Exercise description ▸ Starting with the first line of the records, write out each line exactly until you have included the line containing "Given: Open the".

(Stored data)
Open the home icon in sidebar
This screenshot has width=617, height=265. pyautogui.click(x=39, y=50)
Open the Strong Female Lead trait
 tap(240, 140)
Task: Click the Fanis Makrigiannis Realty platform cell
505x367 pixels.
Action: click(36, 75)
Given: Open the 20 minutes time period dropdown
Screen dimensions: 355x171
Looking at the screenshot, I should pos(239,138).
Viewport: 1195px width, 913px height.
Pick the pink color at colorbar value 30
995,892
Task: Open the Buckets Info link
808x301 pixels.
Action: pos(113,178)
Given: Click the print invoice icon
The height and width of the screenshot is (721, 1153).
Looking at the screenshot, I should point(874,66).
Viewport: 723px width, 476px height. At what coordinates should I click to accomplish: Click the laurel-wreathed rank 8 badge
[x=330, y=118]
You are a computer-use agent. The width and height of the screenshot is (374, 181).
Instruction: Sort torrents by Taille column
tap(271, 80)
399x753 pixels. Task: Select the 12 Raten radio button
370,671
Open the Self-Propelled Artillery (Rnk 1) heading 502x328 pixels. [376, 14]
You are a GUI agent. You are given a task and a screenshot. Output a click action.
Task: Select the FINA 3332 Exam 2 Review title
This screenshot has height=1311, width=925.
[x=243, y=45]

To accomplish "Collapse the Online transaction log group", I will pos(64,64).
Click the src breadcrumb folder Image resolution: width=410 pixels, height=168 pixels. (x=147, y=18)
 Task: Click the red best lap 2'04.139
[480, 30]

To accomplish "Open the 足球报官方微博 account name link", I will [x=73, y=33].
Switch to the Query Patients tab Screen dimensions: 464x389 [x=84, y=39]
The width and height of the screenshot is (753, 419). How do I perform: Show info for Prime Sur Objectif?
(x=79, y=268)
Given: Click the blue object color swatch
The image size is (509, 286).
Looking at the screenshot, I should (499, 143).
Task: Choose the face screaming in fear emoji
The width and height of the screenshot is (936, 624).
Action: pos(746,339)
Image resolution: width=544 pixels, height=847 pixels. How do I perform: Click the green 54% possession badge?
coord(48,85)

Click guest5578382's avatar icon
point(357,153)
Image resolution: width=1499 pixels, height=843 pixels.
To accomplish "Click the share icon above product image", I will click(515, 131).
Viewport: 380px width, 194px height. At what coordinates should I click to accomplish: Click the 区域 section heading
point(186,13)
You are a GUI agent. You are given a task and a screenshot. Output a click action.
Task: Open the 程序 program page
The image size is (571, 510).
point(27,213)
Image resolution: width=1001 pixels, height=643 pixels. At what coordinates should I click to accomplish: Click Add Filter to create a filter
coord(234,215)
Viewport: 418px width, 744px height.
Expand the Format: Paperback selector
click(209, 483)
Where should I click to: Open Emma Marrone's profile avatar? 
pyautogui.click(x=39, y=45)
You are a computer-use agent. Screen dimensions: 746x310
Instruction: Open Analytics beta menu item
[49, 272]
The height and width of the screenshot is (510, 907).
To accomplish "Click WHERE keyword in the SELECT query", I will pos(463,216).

Written reply ▸
Open the home icon in sidebar
This screenshot has width=617, height=265. pyautogui.click(x=39, y=50)
Open the Strong Female Lead trait
 tap(240, 140)
Task: Click the Fanis Makrigiannis Realty platform cell
505x367 pixels.
Action: click(36, 75)
Given: Open the 20 minutes time period dropdown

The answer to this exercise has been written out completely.